The required output is the complete data, repeated without alteration.
:: Record excerpts ::
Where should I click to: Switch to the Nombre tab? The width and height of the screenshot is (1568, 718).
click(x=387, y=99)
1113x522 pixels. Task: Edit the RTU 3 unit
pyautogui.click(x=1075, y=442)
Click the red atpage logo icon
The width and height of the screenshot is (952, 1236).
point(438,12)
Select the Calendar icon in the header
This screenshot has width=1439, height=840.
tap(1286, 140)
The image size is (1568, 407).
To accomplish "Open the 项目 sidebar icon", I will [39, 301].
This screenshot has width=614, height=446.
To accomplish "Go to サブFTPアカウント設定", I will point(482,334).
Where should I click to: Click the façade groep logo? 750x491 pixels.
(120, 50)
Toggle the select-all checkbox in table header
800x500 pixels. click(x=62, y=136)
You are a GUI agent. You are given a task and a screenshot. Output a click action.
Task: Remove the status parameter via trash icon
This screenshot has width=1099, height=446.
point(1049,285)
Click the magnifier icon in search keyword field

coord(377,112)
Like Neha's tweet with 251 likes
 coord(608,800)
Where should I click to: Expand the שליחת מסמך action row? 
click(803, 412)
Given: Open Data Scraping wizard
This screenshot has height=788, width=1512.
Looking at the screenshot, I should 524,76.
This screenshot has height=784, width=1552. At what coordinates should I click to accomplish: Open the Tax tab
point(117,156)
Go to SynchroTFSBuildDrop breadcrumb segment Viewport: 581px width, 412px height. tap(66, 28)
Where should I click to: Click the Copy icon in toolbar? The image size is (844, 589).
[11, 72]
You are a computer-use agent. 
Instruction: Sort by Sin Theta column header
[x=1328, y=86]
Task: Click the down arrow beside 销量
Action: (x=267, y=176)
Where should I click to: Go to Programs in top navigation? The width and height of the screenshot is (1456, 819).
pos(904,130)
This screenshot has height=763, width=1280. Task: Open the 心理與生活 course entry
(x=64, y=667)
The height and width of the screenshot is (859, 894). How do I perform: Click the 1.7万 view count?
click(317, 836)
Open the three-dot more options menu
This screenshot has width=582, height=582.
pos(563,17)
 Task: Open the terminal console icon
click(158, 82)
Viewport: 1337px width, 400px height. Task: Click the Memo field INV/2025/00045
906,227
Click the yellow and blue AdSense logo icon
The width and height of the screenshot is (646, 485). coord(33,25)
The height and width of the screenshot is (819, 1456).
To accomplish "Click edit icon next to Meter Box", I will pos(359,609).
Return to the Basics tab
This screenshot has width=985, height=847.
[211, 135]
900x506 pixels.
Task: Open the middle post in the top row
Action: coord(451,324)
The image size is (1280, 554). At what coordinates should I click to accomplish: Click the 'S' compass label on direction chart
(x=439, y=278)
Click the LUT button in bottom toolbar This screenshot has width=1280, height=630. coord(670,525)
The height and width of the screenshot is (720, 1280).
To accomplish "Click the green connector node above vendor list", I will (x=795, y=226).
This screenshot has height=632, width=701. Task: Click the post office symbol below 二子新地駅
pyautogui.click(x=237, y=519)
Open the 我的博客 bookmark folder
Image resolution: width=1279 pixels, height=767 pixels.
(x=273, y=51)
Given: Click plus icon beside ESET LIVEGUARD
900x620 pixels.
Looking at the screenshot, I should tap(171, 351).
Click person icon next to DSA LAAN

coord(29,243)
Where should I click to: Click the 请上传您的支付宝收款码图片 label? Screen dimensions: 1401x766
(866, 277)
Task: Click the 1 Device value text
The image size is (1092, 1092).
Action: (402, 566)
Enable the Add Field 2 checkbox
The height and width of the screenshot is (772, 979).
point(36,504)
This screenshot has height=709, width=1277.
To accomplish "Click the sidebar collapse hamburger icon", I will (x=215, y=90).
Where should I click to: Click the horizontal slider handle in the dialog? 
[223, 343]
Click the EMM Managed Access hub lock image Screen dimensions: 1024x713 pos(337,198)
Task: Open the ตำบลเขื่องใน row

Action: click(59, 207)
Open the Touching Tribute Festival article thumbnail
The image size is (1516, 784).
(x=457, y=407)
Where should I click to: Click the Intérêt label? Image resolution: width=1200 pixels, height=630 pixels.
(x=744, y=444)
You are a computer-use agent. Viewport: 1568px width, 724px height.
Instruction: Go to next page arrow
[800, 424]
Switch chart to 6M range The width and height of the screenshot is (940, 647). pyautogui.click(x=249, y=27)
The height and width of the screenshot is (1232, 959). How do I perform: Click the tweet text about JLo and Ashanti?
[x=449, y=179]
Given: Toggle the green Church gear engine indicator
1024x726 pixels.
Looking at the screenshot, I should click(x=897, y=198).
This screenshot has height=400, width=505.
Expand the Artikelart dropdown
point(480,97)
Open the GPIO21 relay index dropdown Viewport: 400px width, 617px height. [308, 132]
:::
### Written answer
Where should I click to: Switch to the Nombre tab? The width and height of the screenshot is (1568, 718).
click(x=387, y=99)
1113x522 pixels. Task: Edit the RTU 3 unit
pyautogui.click(x=1075, y=442)
Click the red atpage logo icon
The width and height of the screenshot is (952, 1236).
point(438,12)
Select the Calendar icon in the header
This screenshot has width=1439, height=840.
tap(1286, 140)
The image size is (1568, 407).
To accomplish "Open the 项目 sidebar icon", I will [39, 301].
This screenshot has width=614, height=446.
To accomplish "Go to サブFTPアカウント設定", I will point(482,334).
Where should I click to: Click the façade groep logo? 750x491 pixels.
(120, 50)
Toggle the select-all checkbox in table header
800x500 pixels. click(x=62, y=136)
You are a GUI agent. You are given a task and a screenshot. Output a click action.
Task: Remove the status parameter via trash icon
This screenshot has width=1099, height=446.
point(1049,285)
Click the magnifier icon in search keyword field

coord(377,112)
Like Neha's tweet with 251 likes
 coord(608,800)
Where should I click to: Expand the שליחת מסמך action row? 
click(803, 412)
Given: Open Data Scraping wizard
This screenshot has height=788, width=1512.
Looking at the screenshot, I should 524,76.
This screenshot has height=784, width=1552. At what coordinates should I click to accomplish: Open the Tax tab
point(117,156)
Go to SynchroTFSBuildDrop breadcrumb segment Viewport: 581px width, 412px height. tap(66, 28)
Where should I click to: Click the Copy icon in toolbar? The image size is (844, 589).
[11, 72]
You are a computer-use agent. 
Instruction: Sort by Sin Theta column header
[x=1328, y=86]
Task: Click the down arrow beside 销量
Action: (x=267, y=176)
Where should I click to: Go to Programs in top navigation? The width and height of the screenshot is (1456, 819).
pos(904,130)
This screenshot has height=763, width=1280. Task: Open the 心理與生活 course entry
(x=64, y=667)
The height and width of the screenshot is (859, 894). How do I perform: Click the 1.7万 view count?
click(317, 836)
Open the three-dot more options menu
This screenshot has width=582, height=582.
pos(563,17)
 Task: Open the terminal console icon
click(158, 82)
Viewport: 1337px width, 400px height. Task: Click the Memo field INV/2025/00045
906,227
Click the yellow and blue AdSense logo icon
The width and height of the screenshot is (646, 485). coord(33,25)
The height and width of the screenshot is (819, 1456).
To accomplish "Click edit icon next to Meter Box", I will pos(359,609).
Return to the Basics tab
This screenshot has width=985, height=847.
[211, 135]
900x506 pixels.
Task: Open the middle post in the top row
Action: coord(451,324)
The image size is (1280, 554). At what coordinates should I click to accomplish: Click the 'S' compass label on direction chart
(x=439, y=278)
Click the LUT button in bottom toolbar This screenshot has width=1280, height=630. coord(670,525)
The height and width of the screenshot is (720, 1280).
To accomplish "Click the green connector node above vendor list", I will (x=795, y=226).
This screenshot has height=632, width=701. Task: Click the post office symbol below 二子新地駅
pyautogui.click(x=237, y=519)
Open the 我的博客 bookmark folder
Image resolution: width=1279 pixels, height=767 pixels.
(x=273, y=51)
Given: Click plus icon beside ESET LIVEGUARD
900x620 pixels.
Looking at the screenshot, I should tap(171, 351).
Click person icon next to DSA LAAN

coord(29,243)
Where should I click to: Click the 请上传您的支付宝收款码图片 label? Screen dimensions: 1401x766
(866, 277)
Task: Click the 1 Device value text
The image size is (1092, 1092).
Action: (402, 566)
Enable the Add Field 2 checkbox
The height and width of the screenshot is (772, 979).
point(36,504)
This screenshot has height=709, width=1277.
To accomplish "Click the sidebar collapse hamburger icon", I will (x=215, y=90).
Where should I click to: Click the horizontal slider handle in the dialog? 
[223, 343]
Click the EMM Managed Access hub lock image Screen dimensions: 1024x713 pos(337,198)
Task: Open the ตำบลเขื่องใน row

Action: click(59, 207)
Open the Touching Tribute Festival article thumbnail
The image size is (1516, 784).
(x=457, y=407)
Where should I click to: Click the Intérêt label? Image resolution: width=1200 pixels, height=630 pixels.
(x=744, y=444)
You are a computer-use agent. Viewport: 1568px width, 724px height.
Instruction: Go to next page arrow
[800, 424]
Switch chart to 6M range The width and height of the screenshot is (940, 647). pyautogui.click(x=249, y=27)
The height and width of the screenshot is (1232, 959). How do I perform: Click the tweet text about JLo and Ashanti?
[x=449, y=179]
Given: Toggle the green Church gear engine indicator
1024x726 pixels.
Looking at the screenshot, I should click(x=897, y=198).
This screenshot has height=400, width=505.
Expand the Artikelart dropdown
point(480,97)
Open the GPIO21 relay index dropdown Viewport: 400px width, 617px height. [308, 132]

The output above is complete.